* Exercise brief
Pull out every line of the entries below verbatim, without changing a single character.
»»
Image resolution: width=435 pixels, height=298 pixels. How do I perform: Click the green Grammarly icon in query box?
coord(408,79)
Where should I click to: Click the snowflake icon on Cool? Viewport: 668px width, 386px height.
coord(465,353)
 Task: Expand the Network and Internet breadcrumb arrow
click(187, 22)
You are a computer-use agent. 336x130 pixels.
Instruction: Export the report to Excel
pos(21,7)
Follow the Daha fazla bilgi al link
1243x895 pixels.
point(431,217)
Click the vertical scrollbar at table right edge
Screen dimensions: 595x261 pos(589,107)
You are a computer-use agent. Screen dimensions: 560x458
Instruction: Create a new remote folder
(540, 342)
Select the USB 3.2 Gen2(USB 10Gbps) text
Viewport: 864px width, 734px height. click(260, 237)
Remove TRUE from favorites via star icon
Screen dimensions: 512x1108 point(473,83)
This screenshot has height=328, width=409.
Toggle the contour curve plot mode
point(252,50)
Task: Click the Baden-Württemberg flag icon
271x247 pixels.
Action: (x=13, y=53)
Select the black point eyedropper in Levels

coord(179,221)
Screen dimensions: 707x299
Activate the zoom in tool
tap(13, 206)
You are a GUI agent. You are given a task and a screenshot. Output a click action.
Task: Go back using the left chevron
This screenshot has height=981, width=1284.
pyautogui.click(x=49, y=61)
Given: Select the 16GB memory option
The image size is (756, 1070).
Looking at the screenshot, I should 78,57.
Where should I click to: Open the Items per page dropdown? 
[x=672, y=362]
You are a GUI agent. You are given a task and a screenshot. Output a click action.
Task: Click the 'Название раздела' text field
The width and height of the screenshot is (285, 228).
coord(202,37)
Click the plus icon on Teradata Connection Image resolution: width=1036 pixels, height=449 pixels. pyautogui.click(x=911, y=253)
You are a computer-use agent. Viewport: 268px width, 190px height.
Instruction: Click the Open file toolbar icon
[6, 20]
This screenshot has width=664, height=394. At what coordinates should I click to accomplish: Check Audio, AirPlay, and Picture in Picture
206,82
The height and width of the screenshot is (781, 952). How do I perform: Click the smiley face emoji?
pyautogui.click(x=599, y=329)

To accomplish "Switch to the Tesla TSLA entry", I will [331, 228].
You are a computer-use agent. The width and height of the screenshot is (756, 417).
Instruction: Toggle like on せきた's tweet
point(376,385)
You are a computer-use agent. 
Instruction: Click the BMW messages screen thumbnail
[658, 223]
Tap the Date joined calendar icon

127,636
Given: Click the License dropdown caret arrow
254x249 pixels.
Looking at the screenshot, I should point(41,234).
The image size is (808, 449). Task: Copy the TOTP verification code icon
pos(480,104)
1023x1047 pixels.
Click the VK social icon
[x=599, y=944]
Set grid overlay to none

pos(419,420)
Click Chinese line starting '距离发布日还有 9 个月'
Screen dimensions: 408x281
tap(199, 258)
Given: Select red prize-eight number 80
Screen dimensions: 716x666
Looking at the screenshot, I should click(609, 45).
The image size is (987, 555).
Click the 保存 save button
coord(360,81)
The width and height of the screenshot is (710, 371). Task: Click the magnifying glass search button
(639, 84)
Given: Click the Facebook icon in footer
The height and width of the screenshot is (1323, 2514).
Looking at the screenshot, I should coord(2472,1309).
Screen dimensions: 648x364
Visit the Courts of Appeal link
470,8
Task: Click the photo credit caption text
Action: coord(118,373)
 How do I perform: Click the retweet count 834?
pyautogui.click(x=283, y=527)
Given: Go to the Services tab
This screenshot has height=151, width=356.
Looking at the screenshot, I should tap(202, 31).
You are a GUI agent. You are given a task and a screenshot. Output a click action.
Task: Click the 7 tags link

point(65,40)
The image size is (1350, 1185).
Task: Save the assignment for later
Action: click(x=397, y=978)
««
* Full solution
Image resolution: width=435 pixels, height=298 pixels. How do I perform: Click the green Grammarly icon in query box?
coord(408,79)
Where should I click to: Click the snowflake icon on Cool? Viewport: 668px width, 386px height.
coord(465,353)
 Task: Expand the Network and Internet breadcrumb arrow
click(187, 22)
You are a computer-use agent. 336x130 pixels.
Instruction: Export the report to Excel
pos(21,7)
Follow the Daha fazla bilgi al link
1243x895 pixels.
point(431,217)
Click the vertical scrollbar at table right edge
Screen dimensions: 595x261 pos(589,107)
You are a computer-use agent. Screen dimensions: 560x458
Instruction: Create a new remote folder
(540, 342)
Select the USB 3.2 Gen2(USB 10Gbps) text
Viewport: 864px width, 734px height. click(260, 237)
Remove TRUE from favorites via star icon
Screen dimensions: 512x1108 point(473,83)
This screenshot has height=328, width=409.
Toggle the contour curve plot mode
point(252,50)
Task: Click the Baden-Württemberg flag icon
271x247 pixels.
Action: (x=13, y=53)
Select the black point eyedropper in Levels

coord(179,221)
Screen dimensions: 707x299
Activate the zoom in tool
tap(13, 206)
You are a GUI agent. You are given a task and a screenshot. Output a click action.
Task: Go back using the left chevron
This screenshot has height=981, width=1284.
pyautogui.click(x=49, y=61)
Given: Select the 16GB memory option
The image size is (756, 1070).
Looking at the screenshot, I should 78,57.
Where should I click to: Open the Items per page dropdown? 
[x=672, y=362]
You are a GUI agent. You are given a task and a screenshot. Output a click action.
Task: Click the 'Название раздела' text field
The width and height of the screenshot is (285, 228).
coord(202,37)
Click the plus icon on Teradata Connection Image resolution: width=1036 pixels, height=449 pixels. pyautogui.click(x=911, y=253)
You are a computer-use agent. Viewport: 268px width, 190px height.
Instruction: Click the Open file toolbar icon
[6, 20]
This screenshot has width=664, height=394. At what coordinates should I click to accomplish: Check Audio, AirPlay, and Picture in Picture
206,82
The height and width of the screenshot is (781, 952). How do I perform: Click the smiley face emoji?
pyautogui.click(x=599, y=329)

To accomplish "Switch to the Tesla TSLA entry", I will [331, 228].
You are a computer-use agent. The width and height of the screenshot is (756, 417).
Instruction: Toggle like on せきた's tweet
point(376,385)
You are a computer-use agent. 
Instruction: Click the BMW messages screen thumbnail
[658, 223]
Tap the Date joined calendar icon

127,636
Given: Click the License dropdown caret arrow
254x249 pixels.
Looking at the screenshot, I should point(41,234).
The image size is (808, 449). Task: Copy the TOTP verification code icon
pos(480,104)
1023x1047 pixels.
Click the VK social icon
[x=599, y=944]
Set grid overlay to none

pos(419,420)
Click Chinese line starting '距离发布日还有 9 个月'
Screen dimensions: 408x281
tap(199, 258)
Given: Select red prize-eight number 80
Screen dimensions: 716x666
Looking at the screenshot, I should click(609, 45).
The image size is (987, 555).
Click the 保存 save button
coord(360,81)
The width and height of the screenshot is (710, 371). Task: Click the magnifying glass search button
(639, 84)
Given: Click the Facebook icon in footer
The height and width of the screenshot is (1323, 2514).
Looking at the screenshot, I should coord(2472,1309).
Screen dimensions: 648x364
Visit the Courts of Appeal link
470,8
Task: Click the photo credit caption text
Action: coord(118,373)
 How do I perform: Click the retweet count 834?
pyautogui.click(x=283, y=527)
Given: Go to the Services tab
This screenshot has height=151, width=356.
Looking at the screenshot, I should tap(202, 31).
You are a GUI agent. You are given a task and a screenshot. Output a click action.
Task: Click the 7 tags link

point(65,40)
The image size is (1350, 1185).
Task: Save the assignment for later
Action: click(x=397, y=978)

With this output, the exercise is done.